Photo du film SHÉHÉRAZADE
Crédits : Ad Vitam

Zachary (Dylan Robert) est un jeune délinquant fraichement sorti de prison. Rejeté par sa mère, il fuit les foyers et se retrouve à la rue. Le jeune homme rencontre Shéhérazade (Kenza Fortas), une prostituée mineure dont il tombe amoureux et devient le proxénète. Jean-Bernard Marlin construit une histoire d’amour d’une rare intensité, une véritable romance de cinéma, nourrie par la force et le désespoir d’une jeunesse perdue. Car ce qui caractérise les personnages, c’est bien l’abandon dont ils sont initialement victimes. Privés d’amour filial, ces adolescents sont livrés à eux-mêmes, forcés de survivre à la rue qui cabosse les individus. Shéhérazade et Zachary sont deux êtres à la dérive qui se croisent, s’entrechoquent et s’accrochent l’un à l’autre pour se sauver de la noirceur qui les entoure.

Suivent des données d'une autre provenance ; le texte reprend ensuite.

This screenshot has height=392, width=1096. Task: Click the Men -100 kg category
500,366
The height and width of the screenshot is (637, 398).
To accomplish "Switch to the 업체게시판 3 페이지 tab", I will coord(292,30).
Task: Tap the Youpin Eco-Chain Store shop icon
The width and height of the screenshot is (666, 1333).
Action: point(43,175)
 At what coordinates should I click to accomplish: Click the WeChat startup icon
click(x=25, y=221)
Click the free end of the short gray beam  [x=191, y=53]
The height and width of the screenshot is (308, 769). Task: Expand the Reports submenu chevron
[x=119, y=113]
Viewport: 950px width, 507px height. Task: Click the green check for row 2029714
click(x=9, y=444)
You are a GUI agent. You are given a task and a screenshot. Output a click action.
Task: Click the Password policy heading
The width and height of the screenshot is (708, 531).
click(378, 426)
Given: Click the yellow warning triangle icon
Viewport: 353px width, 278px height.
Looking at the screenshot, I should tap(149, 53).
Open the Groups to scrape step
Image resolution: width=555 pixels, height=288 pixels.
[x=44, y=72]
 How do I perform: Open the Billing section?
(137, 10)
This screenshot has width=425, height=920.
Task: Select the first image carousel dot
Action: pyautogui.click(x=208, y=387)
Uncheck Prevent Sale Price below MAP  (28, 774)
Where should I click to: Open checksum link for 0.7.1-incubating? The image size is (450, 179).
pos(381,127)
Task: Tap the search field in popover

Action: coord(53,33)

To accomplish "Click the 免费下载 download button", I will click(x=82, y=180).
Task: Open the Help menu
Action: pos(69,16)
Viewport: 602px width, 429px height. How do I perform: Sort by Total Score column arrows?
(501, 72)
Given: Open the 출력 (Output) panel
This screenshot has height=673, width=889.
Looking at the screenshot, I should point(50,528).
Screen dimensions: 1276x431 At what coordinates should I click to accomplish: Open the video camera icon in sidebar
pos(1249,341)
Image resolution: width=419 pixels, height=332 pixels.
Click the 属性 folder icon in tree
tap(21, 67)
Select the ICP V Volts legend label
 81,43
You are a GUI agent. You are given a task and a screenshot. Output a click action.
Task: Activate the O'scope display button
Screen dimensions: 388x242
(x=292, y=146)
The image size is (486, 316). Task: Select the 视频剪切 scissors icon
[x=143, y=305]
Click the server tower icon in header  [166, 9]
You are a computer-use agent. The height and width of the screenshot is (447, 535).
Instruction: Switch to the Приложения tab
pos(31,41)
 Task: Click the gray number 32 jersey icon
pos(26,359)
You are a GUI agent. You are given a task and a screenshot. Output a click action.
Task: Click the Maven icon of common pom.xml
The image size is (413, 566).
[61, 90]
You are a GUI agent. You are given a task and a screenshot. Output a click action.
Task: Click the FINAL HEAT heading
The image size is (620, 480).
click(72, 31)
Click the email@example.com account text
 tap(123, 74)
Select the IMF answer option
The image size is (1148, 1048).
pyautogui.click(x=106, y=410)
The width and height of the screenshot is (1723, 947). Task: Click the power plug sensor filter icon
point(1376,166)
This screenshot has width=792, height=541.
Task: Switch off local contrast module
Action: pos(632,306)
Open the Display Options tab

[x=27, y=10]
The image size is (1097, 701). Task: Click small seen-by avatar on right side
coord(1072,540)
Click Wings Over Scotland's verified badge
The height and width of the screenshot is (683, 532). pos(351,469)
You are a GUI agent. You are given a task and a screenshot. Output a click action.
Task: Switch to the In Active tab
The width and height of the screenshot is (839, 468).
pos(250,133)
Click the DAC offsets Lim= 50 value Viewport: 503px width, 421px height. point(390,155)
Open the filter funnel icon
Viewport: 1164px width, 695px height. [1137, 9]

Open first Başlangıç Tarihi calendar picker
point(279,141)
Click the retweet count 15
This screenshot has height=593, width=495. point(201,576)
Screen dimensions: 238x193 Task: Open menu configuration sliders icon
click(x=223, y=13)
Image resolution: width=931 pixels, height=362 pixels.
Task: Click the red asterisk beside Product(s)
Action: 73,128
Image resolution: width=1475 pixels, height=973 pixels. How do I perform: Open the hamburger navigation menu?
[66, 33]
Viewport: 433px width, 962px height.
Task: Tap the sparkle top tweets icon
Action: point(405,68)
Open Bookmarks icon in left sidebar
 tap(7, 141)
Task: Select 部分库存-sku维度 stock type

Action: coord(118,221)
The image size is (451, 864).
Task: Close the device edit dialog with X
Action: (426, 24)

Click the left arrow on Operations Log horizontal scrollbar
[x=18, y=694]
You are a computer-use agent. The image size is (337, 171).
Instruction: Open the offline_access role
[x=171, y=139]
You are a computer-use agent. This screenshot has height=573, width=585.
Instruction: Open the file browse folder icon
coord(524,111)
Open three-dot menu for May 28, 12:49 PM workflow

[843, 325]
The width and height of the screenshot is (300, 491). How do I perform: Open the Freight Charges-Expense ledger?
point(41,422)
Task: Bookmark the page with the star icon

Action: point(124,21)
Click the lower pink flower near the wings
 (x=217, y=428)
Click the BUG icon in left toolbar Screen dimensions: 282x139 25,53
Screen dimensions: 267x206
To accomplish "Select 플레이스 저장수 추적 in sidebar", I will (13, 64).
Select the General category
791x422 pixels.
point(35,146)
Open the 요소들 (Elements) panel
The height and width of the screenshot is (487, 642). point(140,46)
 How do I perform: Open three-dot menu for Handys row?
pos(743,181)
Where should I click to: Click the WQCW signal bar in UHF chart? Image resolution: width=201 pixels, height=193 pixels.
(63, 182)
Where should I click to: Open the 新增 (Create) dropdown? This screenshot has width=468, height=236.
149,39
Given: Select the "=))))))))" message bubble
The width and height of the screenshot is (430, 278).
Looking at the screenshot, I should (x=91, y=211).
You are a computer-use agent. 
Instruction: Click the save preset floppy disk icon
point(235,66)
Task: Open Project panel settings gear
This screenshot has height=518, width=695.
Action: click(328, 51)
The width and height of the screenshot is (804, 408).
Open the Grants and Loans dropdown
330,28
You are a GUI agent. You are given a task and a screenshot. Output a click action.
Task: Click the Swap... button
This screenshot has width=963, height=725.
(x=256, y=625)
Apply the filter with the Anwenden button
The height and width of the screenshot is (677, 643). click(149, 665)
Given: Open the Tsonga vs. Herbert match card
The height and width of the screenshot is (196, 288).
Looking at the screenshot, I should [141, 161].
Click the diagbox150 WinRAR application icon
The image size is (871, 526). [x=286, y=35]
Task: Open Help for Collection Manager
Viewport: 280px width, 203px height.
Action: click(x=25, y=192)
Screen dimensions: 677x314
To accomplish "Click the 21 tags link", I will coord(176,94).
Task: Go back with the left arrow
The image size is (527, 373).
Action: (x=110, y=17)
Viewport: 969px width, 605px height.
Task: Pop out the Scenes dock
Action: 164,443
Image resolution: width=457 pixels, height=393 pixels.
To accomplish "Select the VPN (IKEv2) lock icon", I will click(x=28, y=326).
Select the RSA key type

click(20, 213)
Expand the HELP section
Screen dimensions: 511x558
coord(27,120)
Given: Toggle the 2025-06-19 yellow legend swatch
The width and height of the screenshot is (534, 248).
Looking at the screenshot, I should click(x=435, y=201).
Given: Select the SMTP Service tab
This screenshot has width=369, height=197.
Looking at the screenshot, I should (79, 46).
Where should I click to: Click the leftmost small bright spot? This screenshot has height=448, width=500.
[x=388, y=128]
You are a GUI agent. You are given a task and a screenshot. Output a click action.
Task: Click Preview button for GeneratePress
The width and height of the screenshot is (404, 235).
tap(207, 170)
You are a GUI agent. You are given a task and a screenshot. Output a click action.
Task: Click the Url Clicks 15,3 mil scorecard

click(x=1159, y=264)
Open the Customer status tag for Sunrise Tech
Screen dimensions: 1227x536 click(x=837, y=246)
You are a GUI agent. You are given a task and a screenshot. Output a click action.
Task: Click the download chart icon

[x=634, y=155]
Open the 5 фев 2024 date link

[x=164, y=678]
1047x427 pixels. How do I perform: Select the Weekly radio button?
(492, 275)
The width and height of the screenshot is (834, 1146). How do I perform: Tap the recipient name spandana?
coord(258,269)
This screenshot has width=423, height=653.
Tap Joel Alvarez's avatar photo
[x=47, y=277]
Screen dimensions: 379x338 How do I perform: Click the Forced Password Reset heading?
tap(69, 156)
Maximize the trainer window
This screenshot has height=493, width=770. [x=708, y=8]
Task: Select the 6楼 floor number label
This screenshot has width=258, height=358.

Animé d’un désir de réalisme désarçonnant, Jean-Bernard Marlin a fait appel à des comédiens amateurs dont la vie se mêle parfois à celle des héros du film. Un aller-retour vivifiant qui contribue à façonner une galerie de personnages construits avec une réelle épaisseur. Les émotions qui jaillissent ne sont pas feintes, elles sont déchirantes de vérité et témoignent de la sincérité d’un auteur envers son sujet. Un naturalisme du jeu qui peut parfois rappeler le cinéma d’Abdellatif Kechiche dans son utilisation du langage, de l’argot et de la gouaille, mais qui s’en éloigne dans ses finalités. Car si la recherche du réalisme sert ici de base à l’émergence d’une émotion véritable, un basculement progressif vers le cinéma de genre survient pour rajouter de la profondeur à cette émotion. Et c’est alors avec le cinéma de Jacques Audiard que l’on peut imaginer une hérédité possible. D’abord pris au piège de leur carcan social, Shéhérazade et Zac sont sauvés par le romanesque de leur histoire qui les sublime pour faire d’eux de vrais héros de cinéma. Ce mécanisme à l’œuvre est remarquablement illustré par l’utilisation de la musique, L’été de Vivaldi, qui contribue à la dimension dramatique du film.

Photo du film SHÉHÉRAZADE
Crédits : Ad Vitam

Pour continuer cette généalogie cinéphilique il faudrait se tourner du côté des États-Unis vers le Martin Scorsese des années 70 (Mean streets ou encore Taxi Driver) avec cette même fascination pour ces populations marginales qui peuplent les boulevards malfamés de la ville. Une atmosphère hypnotique baignée de couleurs saturées des enseignes lumineuses et des lampadaires blafards. On peut également faire un parallèle avec Mad Love in New York des frères Safdie, une histoire d’amour tumultueuse de deux marginaux ballotés entre passion, drogue et mendicité. On y retrouvera cet attrait pour le documentaire et le choix de comédiens amateurs qui partagent les expériences de leurs héros fictifs. Il y a cette même énergie formelle qui charrie une forte intensité émotionnelle, sans oublier l’enracinement dans une ville-décor iconique.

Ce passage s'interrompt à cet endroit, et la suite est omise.